The normative expectation should be that because larger health systems serve larger populations, and therefore are exposed to larger community risk factors and needs, they can and should be expected to devote resources and talent to addressing them. The existing approach to evaluation of community benefits (as in the IRS definitions and the requirements under the Affordable Care Act) are sorely in need of re-examination to account more fully the range of initiatives being pursued.   

4. Improving Care Giver Experience

One area where large health systems have struggled is in improving the working lives and professional satisfaction of its caregiving workforce. COVID clearly demonstrated how much stress and pressure in health systems devolves onto front line care givers. While large health systems were ultimately able to procure the PPE needed to make their jobs safer, they were less effective in ameliorating the stress at the root of care during this crisis. Being highly dependent on an aging workforce, health systems face huge staffing gaps in the wake of COVID as burned-out baby-boom vintage doctors and nurses retire or transition to other, less stressful work roles.

Health system leaders are acutely aware that their clinical workforce are “spent” after more than two years of delivering front line care in a pandemic, increasingly to unvaccinated  and often hostile or violent patients. It has become a strategic imperative that health systems respond effectively in acknowledging and managing the mental health problems of their clinical workforce. Failing to acknowledge this problem has resulted in avoidable shortages in clinical staffing, and excessive reliance on mandatory overtime and temporary clinical workers or travelling nurses.

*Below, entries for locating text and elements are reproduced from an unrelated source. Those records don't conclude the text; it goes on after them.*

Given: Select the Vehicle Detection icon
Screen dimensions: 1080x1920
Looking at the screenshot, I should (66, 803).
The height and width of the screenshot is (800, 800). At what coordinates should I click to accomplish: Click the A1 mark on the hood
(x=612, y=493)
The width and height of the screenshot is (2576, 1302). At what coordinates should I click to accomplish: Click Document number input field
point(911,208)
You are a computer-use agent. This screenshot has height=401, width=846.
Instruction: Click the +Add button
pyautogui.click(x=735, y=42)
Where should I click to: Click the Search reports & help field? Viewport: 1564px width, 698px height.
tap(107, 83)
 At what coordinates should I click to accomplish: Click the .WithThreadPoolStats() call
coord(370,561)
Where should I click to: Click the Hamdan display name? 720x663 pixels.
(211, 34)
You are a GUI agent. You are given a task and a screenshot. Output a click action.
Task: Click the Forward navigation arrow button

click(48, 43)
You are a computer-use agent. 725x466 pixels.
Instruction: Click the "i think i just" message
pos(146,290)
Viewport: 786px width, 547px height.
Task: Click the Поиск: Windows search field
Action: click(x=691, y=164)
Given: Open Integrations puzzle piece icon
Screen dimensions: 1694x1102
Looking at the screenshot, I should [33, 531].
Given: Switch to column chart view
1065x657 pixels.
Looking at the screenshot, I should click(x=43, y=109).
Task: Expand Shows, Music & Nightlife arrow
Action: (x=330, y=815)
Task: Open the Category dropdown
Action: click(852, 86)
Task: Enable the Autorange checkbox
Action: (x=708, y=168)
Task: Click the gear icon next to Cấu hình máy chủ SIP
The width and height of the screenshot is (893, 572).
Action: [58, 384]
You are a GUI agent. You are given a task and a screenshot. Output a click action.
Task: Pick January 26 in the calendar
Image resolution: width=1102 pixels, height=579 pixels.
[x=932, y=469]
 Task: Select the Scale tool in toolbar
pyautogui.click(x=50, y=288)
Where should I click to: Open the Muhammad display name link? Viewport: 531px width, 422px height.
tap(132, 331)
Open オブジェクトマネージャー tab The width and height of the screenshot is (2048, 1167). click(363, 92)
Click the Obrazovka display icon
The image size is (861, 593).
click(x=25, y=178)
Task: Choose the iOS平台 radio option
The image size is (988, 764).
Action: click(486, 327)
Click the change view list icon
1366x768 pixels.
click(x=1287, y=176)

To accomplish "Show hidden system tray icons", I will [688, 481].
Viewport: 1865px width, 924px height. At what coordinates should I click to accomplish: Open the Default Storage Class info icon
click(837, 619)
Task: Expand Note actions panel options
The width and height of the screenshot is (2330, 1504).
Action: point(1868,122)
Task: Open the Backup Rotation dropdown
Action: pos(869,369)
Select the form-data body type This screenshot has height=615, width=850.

Clinician engagement is an important precondition for improving clinical quality and reducing medical errors. Large health systems have fewer excuses for not having worker sensitive (as opposed to litigation sensitive) human resource policies. Workforce satisfaction is easily measured through physician and staff engagement surveys.

Conclusion

We do not propose this performance framework as a regulatory guide for state or federal authorities. Rather it is presented as a voluntary alternative for managements and Boards seeking to demonstrate the community benefits created by their institutions.   

At their best, large health systems can deliver sophisticated, complex care to their communities. But they can also play a key role with community partners in addressing the social determinants of health, thus reducing per capita health cost. Large multi-billion health systems are here to stay. The conversation about how to enhance the health systems’ benefits to their communities, which have been so vital during COVID, has barely begun.   

Jeff Goldsmith is President, Health Futures Inc & Ian Morrison is the former President of Institute for the Future. One of them is America’s best known health futures, but we’re not sure which!

Acknowledgements

This essay has benefitted greatly from review, comments and examples provided by colleagues. In particular, we would like to thank health system CEOs and health policy experts Nancy Agee, Carl Armato, Carmela Coyle, Stephen Jones MD, Chip Kahn, Stephen Markovich MD, Tom Priselac and Michael Gentry.


[1] Nancy Kane, Robert Berenson and colleagues have pointed out that the financial performance of health systems differs materially based on their resource position, payer mix and other variables, and proposed a financial performance evaluation framework  based on audited financial reports to account for these differences .  The same is true of the geographical areas served by systems; those which serve communities like the Bronx or South Central Los Angeles face greater challenges than those serving suburban communities. Adding socio-economic domains based on geography to the Kane/Berenson framework would facilitate “apples to apples” comparisons of potential social benefit created by systems.